20 patients with non-resectable histologically confirmed gastroenteropancreatic neuroendocrine tumors with normal kidney function, a normal haematological profile and somatostatin receptor expression of the tumor lesions, as scintigraphically assessed by a Ga-68 DOTANOC scan, were included in two groups-case group (n = 10) and control group (n = 10). Patients included in case group were those who were advised concomitant CAPTEM therapy by the treating medical oncologist. Patients were administered CAP orally at a dose of 600mg m-2 bovine serum albumin twice a day for 14 days starting 9 days prior to PRRT and oral TEM as a single dose at a dose of 75 mg m-2 was given concurrently for the last 5 days commencing on the day of PRRT (days 9-14). In the control group, patients were treated with Lu-177 DOTATATE only. For PRRT, 6.4 GBq-7.6 GBq (173-207 mCi) of Lu-177 DOTATATE was administered as infusion into each patient over 10-15 min in a solution with positively charged amino acids for renal protection. Dosimetric calculations were done using the HERMES software.

UNASSIGNED

Physiological uptake of Lu-177 DOTATATE was seen in all patients in liver, spleen kidneys, and bone marrow.
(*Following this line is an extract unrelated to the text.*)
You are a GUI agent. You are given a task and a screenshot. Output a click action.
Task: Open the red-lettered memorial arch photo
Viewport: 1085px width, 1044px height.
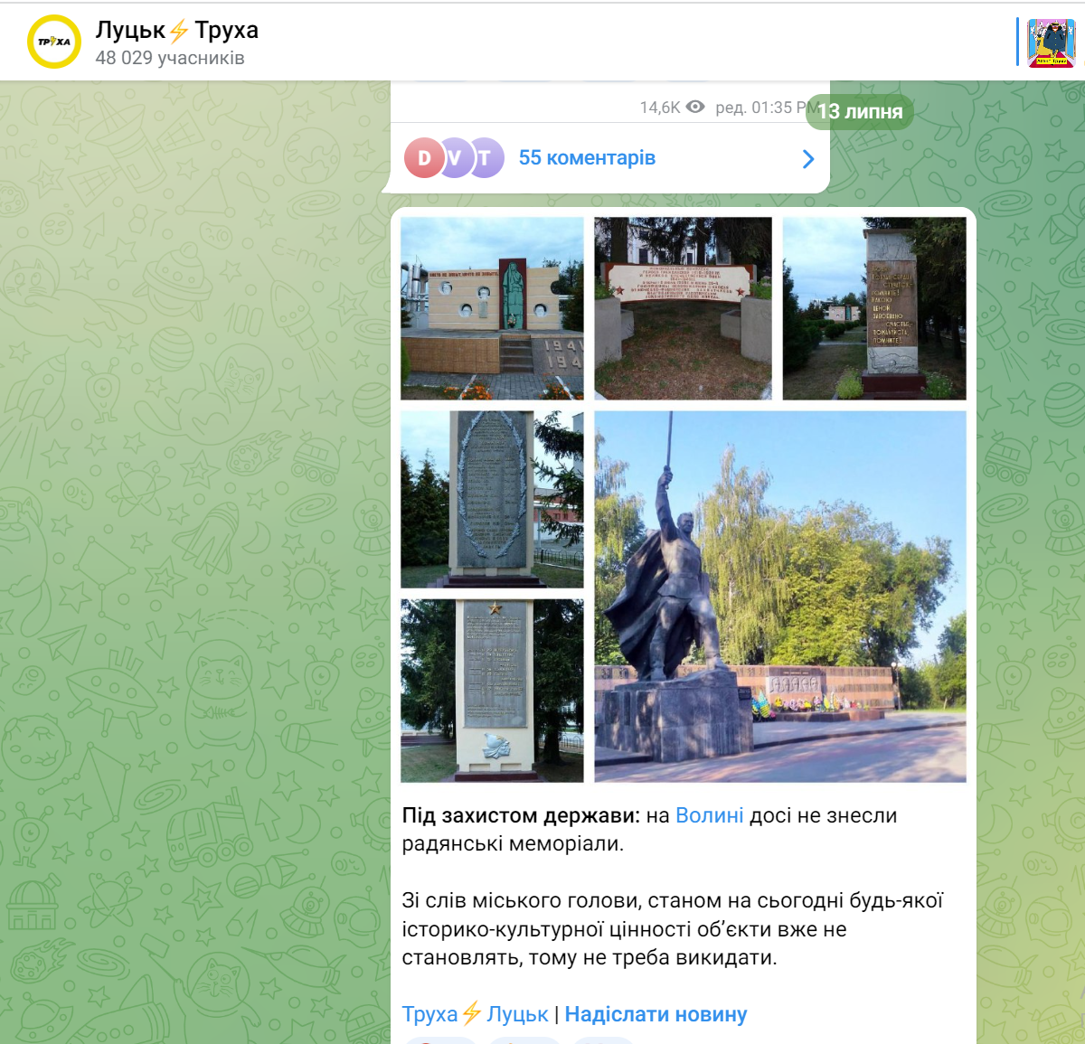(683, 308)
Radiation absorbed doses (mean ± standard deviation) were obtained as 0.29 ± 0.12 mGy/MBq for kidneys, 0.30 ± 0.18 mGy/MBq for liver, 0.63 ± 0.37 mGy/MBq for spleen, 0.019 ± 0.001 mGy/MBq for bone marrow and 3.85 ± 1.74 mGy/MBq for tumours in the case group and they were 0.31± 0.26, 0.24 ± 0.14, 0.64 ± 0.42, 0.017 ± 0.016, 5.6 ± 11.27 mGy/MBq in kidneys, liver, spleen, bone marrow and neuroendocrine tumour, respectively, in the control group. Mann-Whitney U test between the variables of two groups showed an insignificant difference (p > 0.05).

UNASSIGNED

The authors demonstrated no significant difference between the tumor and organ doses with Lu-177 DOTATATE in the patients treated with and without concomitant chemotherapy.

UNASSIGNED

To our knowledge, this is the first dedicated study exhibiting dosimetric analysis in patients undergoing PRRT in combination with chemotherapy.